CHILL FACTOR: Nontechnical workers at dot-coms struggle to find new jobs |

CHILL FACTOR: Nontechnical workers at dot-coms struggle to find new jobs


SAN FRANCISCO (AP) – Jennifer Walker isn’t the typical dot-com casualty. The former marketing coordinator possesses no high-tech skills, isn’t consumed by the Internet and is the family breadwinner supporting a husband and 4-year-old son.

Walker was a rank-and-file worker in a dot-com world ruled by programmers and software engineers. And now that the dot-com frenzy has fizzled, she and other nontechnical workers – from secretaries to sales people – are finding themselves in even more difficult spots.

Nontechnical workers once thrived in this market, making above-average wages and even shunning employers who didn’t pay the dot-com premium.

Now, many are finding that those giddy days are gone. More than 250 dot-coms have shut down since January 2000, 70 percent of them in the last few months, according to, which tracks and values Web companies.

The downturn has led to some 66,000 dot-com layoffs nationwide since December 1999, according to Challenger, Gray & Christmas, a Chicago job-placement consulting firm.

No one has tracked how many of these pink slips have gone to nontechnical workers, but people like Walker, who earned $38,000 a year at ThinkLink, a San Franciso telecommunications startup, are particularly vulnerable.

”I just bought a car,” said Walker, 26. ”My bills need to be paid, and I need to have child care.”

ThinkLink folded in February, leaving her with a small severance package, worthless stock options and $200 a week in unemployment benefits. Her husband, Michael, makes $24,000 a year as an apprentice plumber, and the family has relied on her job for health insurance.
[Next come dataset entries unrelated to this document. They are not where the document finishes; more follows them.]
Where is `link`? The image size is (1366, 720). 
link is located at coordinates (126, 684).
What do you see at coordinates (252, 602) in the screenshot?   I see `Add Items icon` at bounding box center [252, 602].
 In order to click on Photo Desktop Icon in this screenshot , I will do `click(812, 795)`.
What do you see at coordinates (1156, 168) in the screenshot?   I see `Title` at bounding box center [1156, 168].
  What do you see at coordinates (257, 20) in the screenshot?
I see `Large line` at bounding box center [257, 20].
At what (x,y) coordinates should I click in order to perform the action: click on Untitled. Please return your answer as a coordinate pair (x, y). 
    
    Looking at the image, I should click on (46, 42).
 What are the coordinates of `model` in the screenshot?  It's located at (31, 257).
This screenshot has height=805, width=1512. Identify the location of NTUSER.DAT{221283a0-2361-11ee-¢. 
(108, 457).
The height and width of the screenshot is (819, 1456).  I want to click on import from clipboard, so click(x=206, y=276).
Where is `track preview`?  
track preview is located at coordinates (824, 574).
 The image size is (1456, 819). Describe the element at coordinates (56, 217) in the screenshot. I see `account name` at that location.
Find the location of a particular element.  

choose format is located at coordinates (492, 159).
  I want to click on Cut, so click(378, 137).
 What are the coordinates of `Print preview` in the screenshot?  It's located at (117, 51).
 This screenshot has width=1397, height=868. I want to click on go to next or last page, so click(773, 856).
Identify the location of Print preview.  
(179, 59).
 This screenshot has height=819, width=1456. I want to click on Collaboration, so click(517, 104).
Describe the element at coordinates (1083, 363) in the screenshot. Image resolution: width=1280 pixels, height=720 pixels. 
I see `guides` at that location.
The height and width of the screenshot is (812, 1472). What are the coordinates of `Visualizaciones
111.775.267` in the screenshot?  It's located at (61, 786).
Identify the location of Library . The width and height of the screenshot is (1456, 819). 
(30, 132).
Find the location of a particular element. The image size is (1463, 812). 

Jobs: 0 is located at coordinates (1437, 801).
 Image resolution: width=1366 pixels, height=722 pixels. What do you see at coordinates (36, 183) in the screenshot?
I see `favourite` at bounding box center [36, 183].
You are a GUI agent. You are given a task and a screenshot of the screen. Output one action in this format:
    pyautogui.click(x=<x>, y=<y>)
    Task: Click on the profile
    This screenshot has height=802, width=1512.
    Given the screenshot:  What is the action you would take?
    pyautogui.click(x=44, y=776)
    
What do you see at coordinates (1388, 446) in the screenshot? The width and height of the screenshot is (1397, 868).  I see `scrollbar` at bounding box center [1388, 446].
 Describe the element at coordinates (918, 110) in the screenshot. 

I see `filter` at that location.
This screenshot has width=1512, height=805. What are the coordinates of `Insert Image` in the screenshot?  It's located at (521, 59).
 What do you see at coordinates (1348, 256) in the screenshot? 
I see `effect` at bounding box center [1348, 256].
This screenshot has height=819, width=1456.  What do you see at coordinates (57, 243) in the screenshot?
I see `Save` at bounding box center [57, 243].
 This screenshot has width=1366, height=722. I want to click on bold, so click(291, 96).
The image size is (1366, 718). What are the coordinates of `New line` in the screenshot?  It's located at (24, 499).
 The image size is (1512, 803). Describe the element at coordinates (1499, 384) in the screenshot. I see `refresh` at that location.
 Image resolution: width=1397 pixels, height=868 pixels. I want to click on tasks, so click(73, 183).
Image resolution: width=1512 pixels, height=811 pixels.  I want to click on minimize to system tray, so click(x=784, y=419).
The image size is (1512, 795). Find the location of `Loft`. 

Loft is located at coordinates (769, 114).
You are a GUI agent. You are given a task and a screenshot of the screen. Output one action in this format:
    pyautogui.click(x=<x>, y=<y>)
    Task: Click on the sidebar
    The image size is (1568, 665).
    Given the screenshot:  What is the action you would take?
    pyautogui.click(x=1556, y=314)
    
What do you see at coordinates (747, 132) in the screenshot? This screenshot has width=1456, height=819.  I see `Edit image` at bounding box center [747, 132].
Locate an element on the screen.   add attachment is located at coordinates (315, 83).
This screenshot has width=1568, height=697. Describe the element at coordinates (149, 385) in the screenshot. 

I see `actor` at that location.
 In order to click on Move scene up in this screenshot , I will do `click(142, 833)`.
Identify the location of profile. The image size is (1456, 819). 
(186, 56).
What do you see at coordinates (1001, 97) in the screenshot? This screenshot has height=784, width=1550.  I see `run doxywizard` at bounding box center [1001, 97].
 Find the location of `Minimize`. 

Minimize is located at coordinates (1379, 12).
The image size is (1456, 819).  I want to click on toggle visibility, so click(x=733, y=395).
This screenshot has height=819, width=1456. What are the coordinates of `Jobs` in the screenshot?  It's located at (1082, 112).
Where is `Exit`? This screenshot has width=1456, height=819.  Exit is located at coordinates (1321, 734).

”There are so many marketing people out there and administrative people out there definitely taking salary cuts,” said recruiter Christy Zeri, who started her own business after getting laid off in January from Bravo Marketing, an agency that operates as a high-tech vendor.

”There’s a definite need for engineers and (information technology) professionals,” but nontechnical jobs are ”just really few and far between,” she said.

At one time, Zeri said, some administrative assistants were demanding salaries up to $60,000. Now, she said, they’re lucky to get half that amount.

”They job-hopped and started making more money and outpriced themselves in the market,” she said. ”People on the East Coast completely thought we were living in a dream world out here.”

But for some rank-and-file workers, it was never about getting rich or climbing a career ladder. It was simply about eating, paying the rent and otherwise surviving in one of the country’s priciest cities.

Shannon Light, 22, moved here from Winston-Salem, N.C., last August hoping to save enough money for school. She got a job making $30,000 as a receptionist at a dot-com she declined to identify.

Although she scraped bottom each month just to pay her bills, life became a real nightmare in January.

”They called us down for a meeting and told us the dream was over,” Light said. ”They laid everyone off. One hundred people. The company is gone.”

But the layoff was just the beginning. In addition to learning her insurance benefits had been cut, Light and her co-workers were told their last paycheck wasn’t coming.

”They said we are not getting paid for the past three weeks,” she said. ”We got no severance pay.”

She was out of work for three weeks – on top of the three weeks she didn’t get paid – before getting another job as a receptionist at a marketing company. In the meantime, she paid her bills and rent with her credit card.

”When you live paycheck to paycheck, that’s what you do,” Light said.

One upside for nontechnical workers: They are not confined to the dot-com arena, and their newly acquired skills are transferable.

Naomi Funahashi, 22, jumped from a $35,000 dot-com receptionist job at North Systems to a comparable position as an executive assistant/office manager at a business magazine in San Francisco. Still, the transition wasn’t easy.

”Once I got canned, I had to go to my parents and ask them for money,” Funahashi said. ”Rent in the city is not cheap.”

Raul Keally, 29, is trying to avoid the layoff trap. His bosses at AdTraffickers told him in January that the company was running out of money. He began searching for another advertising job, but gone are the days of posting resumes online and having an answering machine full of inquiries after the first hour.

Keally, who makes about $40,000 as an account manager uploading ads on Web sites, has applied for about 10 jobs, none of them at dot-coms. He’s heard back from two.

”There’s a lot of competition and a lot of people in my same spot,” he said. ”When one job opens up you kind of get lost in the shuffle, it seems.”